I’ve been imagining Mamet at work on that scene, hunched over a notepad snapping pencil tips, doing lord knows what to his adrenals as Baldwin hovers nearby, contemptuous, checking his Rolex. If it was like that, I hope Mamet had beckoned to this inner Baldwin, had let him into the room as his muse, then sent him off again when the work day was done. I hope Mamet sighed and stretched and spent some time in deep restoration. Let’s hope it was all a choice.
However, from what I see in my practice supporting other writers and artists, there’s an army of rogue Baldwins out there, shoving their way into every scene. Can you imagine? These cocksure smart guys driving their fucking BMWs over from corporate to tell you your fucking job? They might linger in the half-light, just at the edge of your circle of consciousness, cracking wise as you work, or they may be right there at center stage, barking, issuing threats. “You can’t close the leads? You can’t do shit? You are shit,” as Baldwin explains in Glengarry Glen Ross. “Hit the bricks, pal, and beat it, because you are going out.” (It always ends that way, doesn’t it? With the threat of a life under the overpass.) Striving away under these conditions might even make you great, for a while, for better and for much, much worse. And yet, sooner or later, if you’re not selling derelict lots in a half-baked development project, this toxic technique, this method of fueling your work with emotional violence and belittlement, thankfully, stops working.
And unless you are actually Mamet, you probably don’t want a zombie Baldwin crashing through your imagination in the first place. You’re penning a pivotal love scene and here comes a bellowing Baldwin. You’re pouring the depths of your soul into the melody of a new song, drawing a strange and beautiful new suite of sketches or writing about your tenderest childhood memories, and here comes Baldwin on a tear, hint of a smile as he disparages your talent. Mr. Baldwin, will you please return to your trailer? This isn’t your scene.
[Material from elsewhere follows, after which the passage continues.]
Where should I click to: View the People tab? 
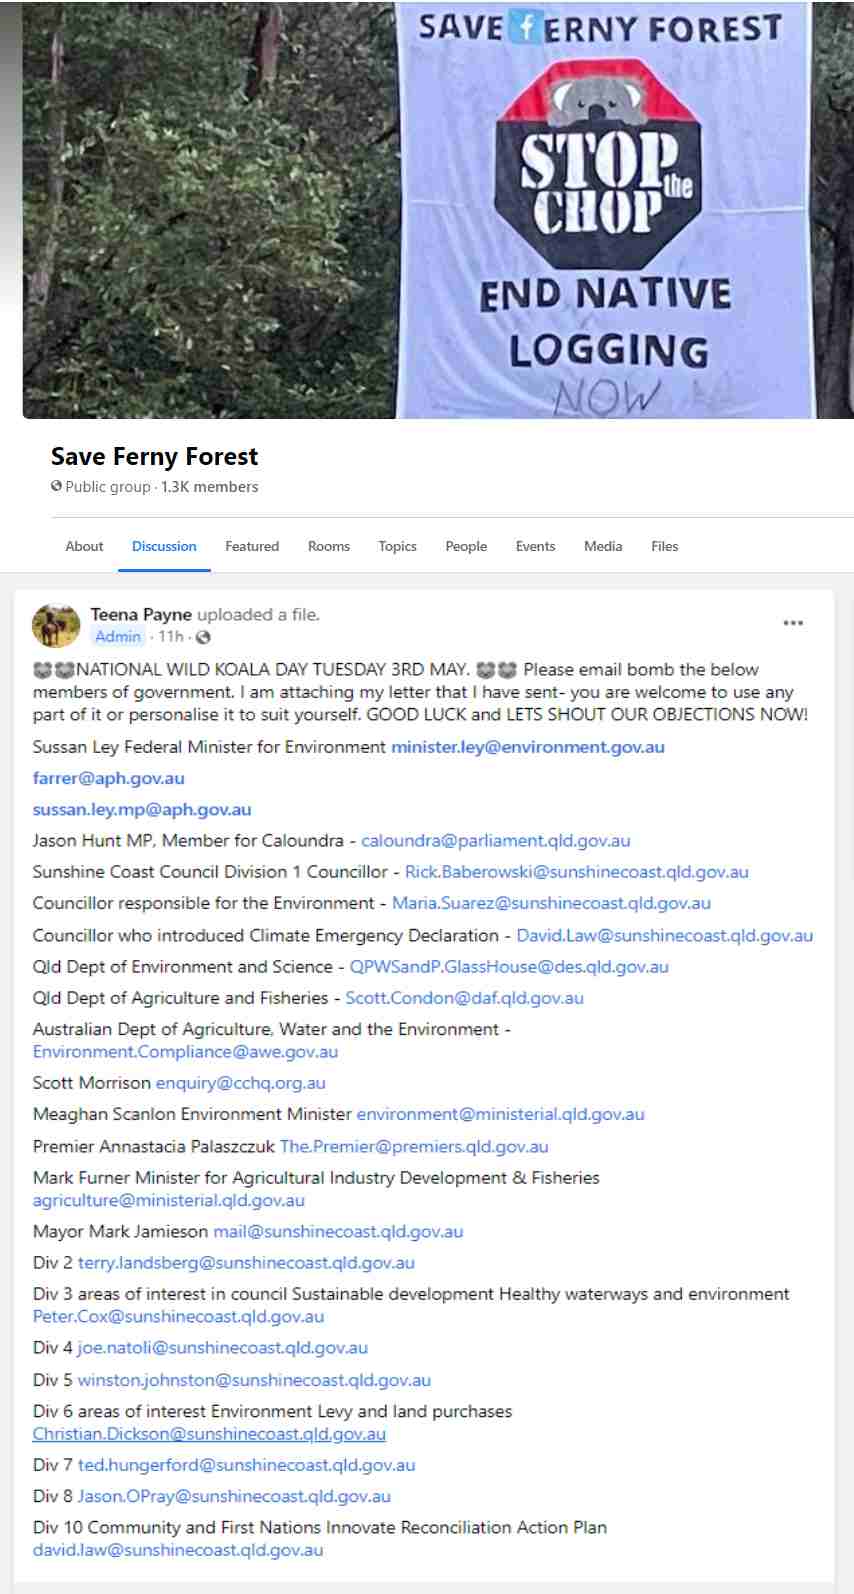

Still, I promise, developing a witnessing consciousness that can re-direct your inner Baldwin and tap into his power, while coming into sovereignty as you create a safely thrilling process for your practice, is one of the deep delights of working with your creativity. It’s one of the gifts of going further with your practice, beyond the obvious.

Jessica - thank you for this wonderfully written reflection and for offering a means for people to find refuge and liberation from "the culture's cocksure masculine devastation."